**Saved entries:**
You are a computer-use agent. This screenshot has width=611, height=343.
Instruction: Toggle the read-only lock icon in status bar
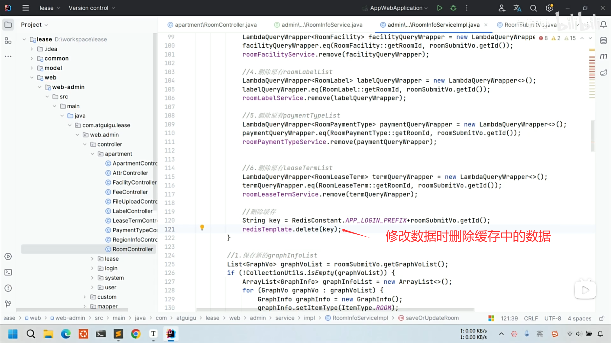[601, 318]
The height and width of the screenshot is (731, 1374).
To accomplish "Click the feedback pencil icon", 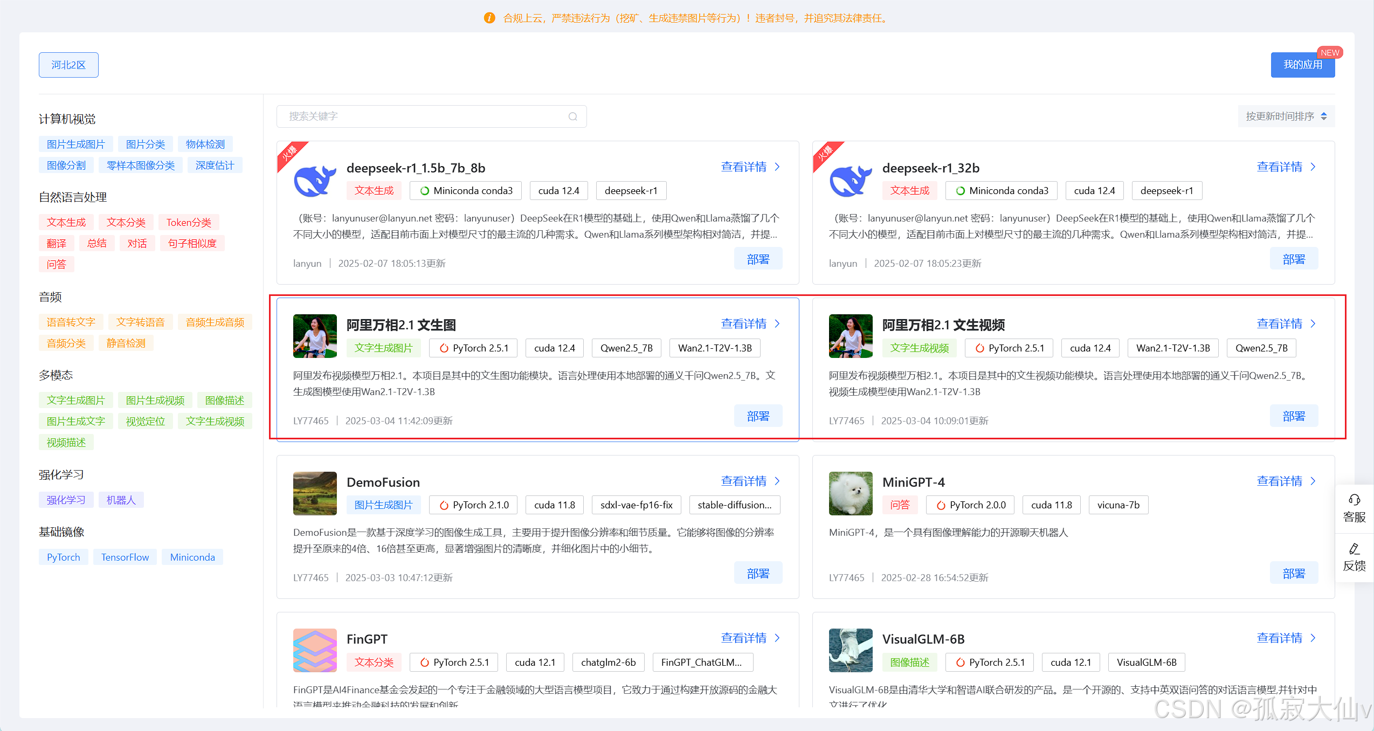I will click(x=1354, y=549).
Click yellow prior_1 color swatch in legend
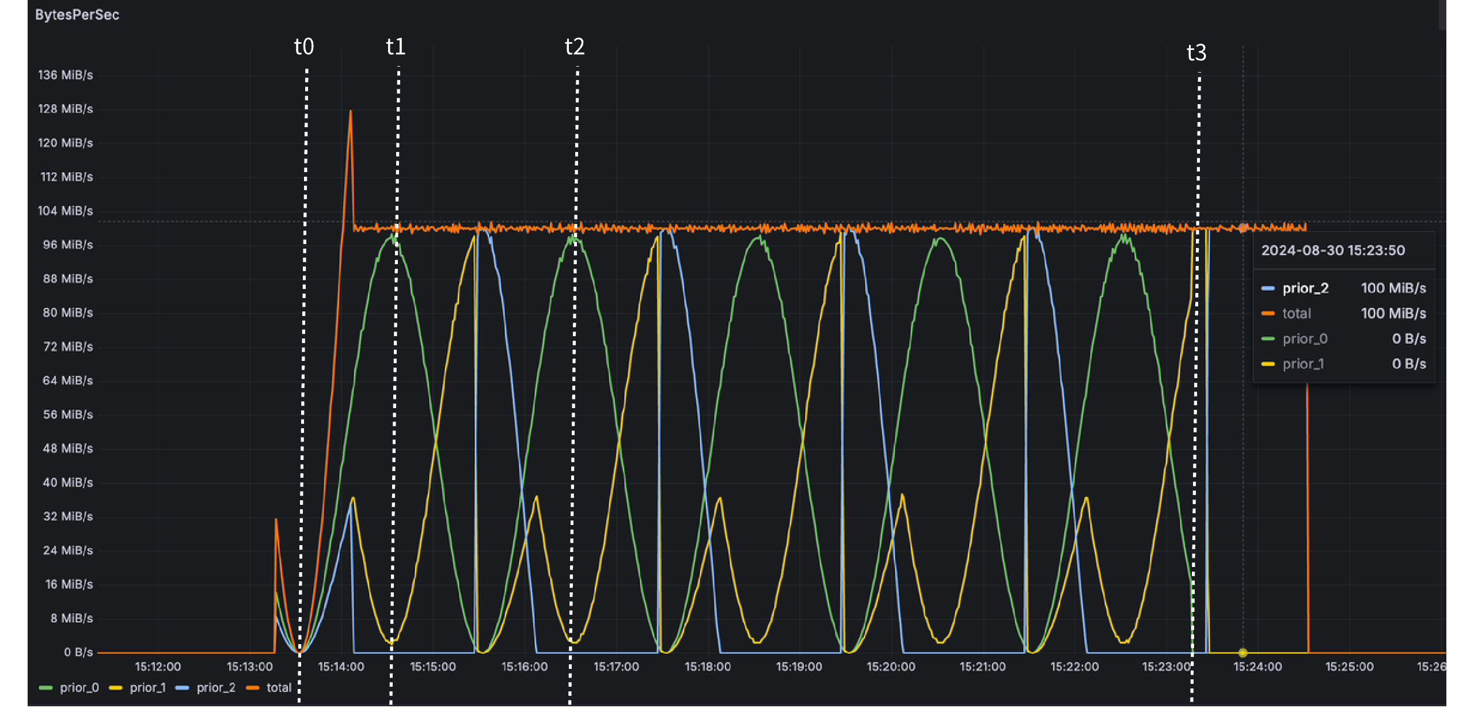1474x723 pixels. [116, 688]
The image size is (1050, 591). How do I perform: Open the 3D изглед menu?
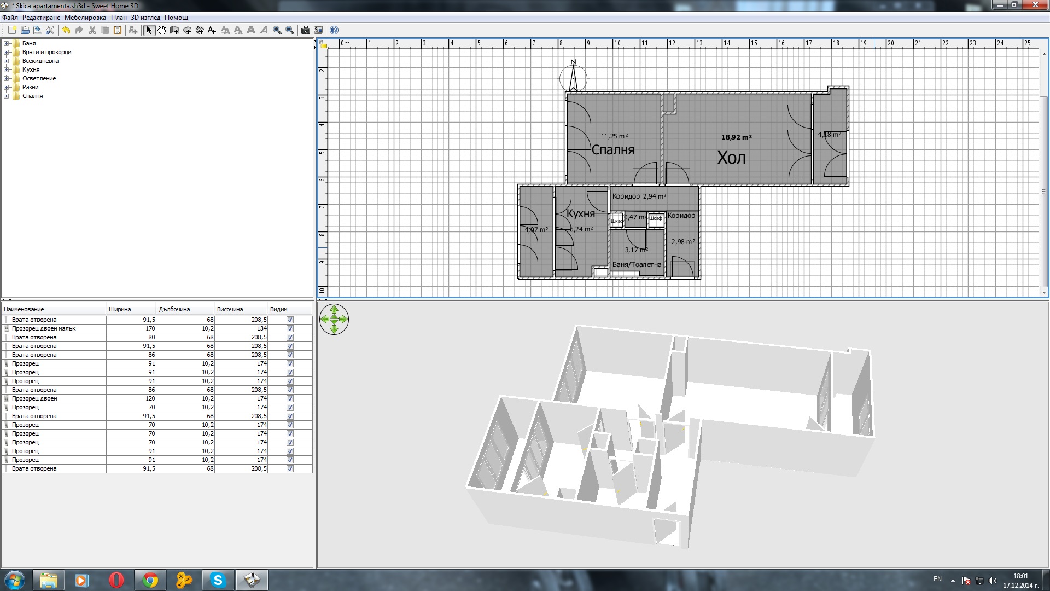pos(145,18)
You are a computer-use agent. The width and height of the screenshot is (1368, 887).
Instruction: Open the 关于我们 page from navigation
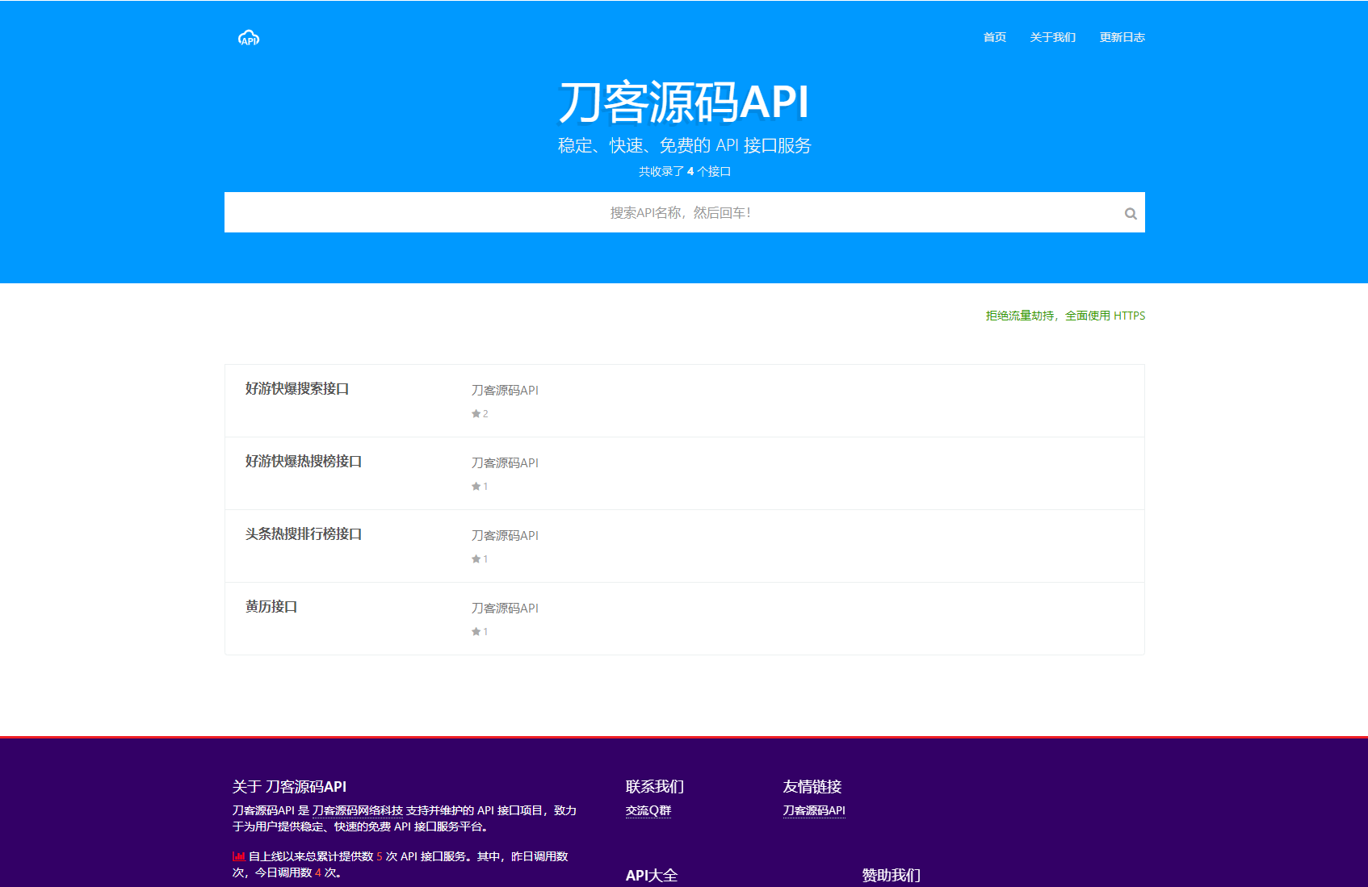point(1052,37)
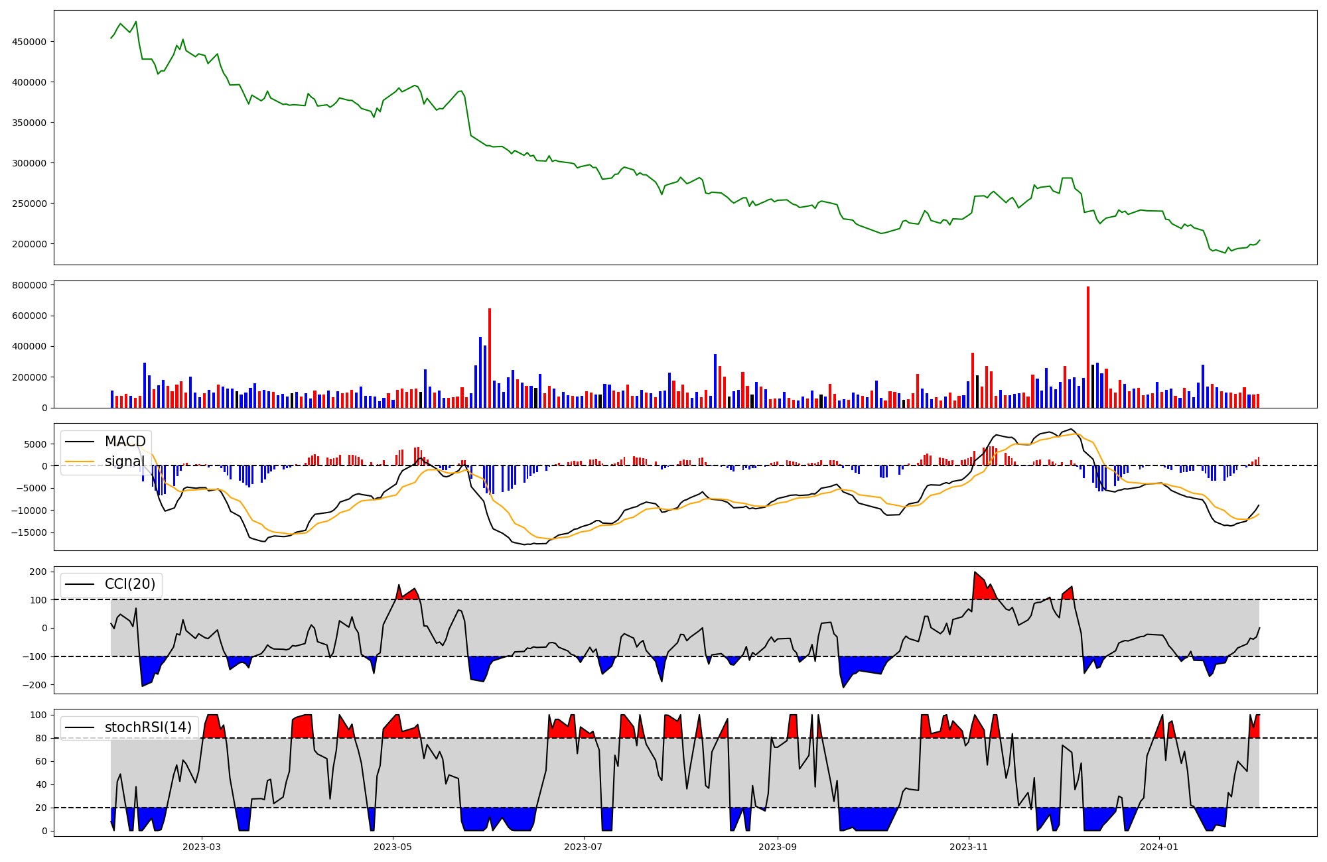
Task: Click the MACD legend label
Action: pyautogui.click(x=125, y=442)
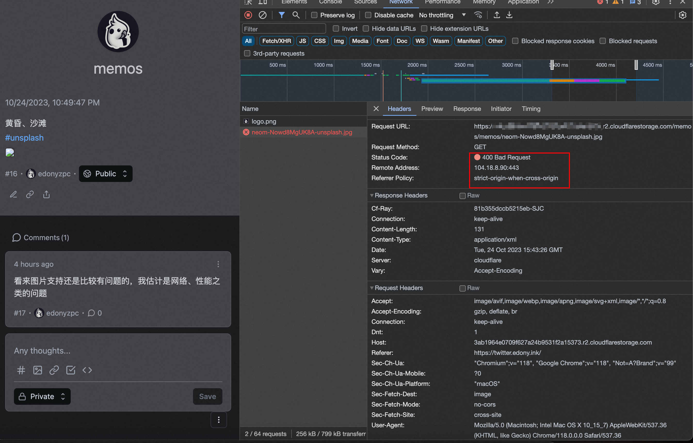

**Work order:** Each line from the one holding "You are a computer-use agent. The" through the final line of the data needs to be transcribed exactly. Include both ends, skip the pictures, and add nothing.

**Answer section:**
You are a computer-use agent. The width and height of the screenshot is (1368, 887).
Instruction: Open the 关于我们 page from navigation
point(1052,37)
Task: Click the MACD legend label
Action: pyautogui.click(x=125, y=442)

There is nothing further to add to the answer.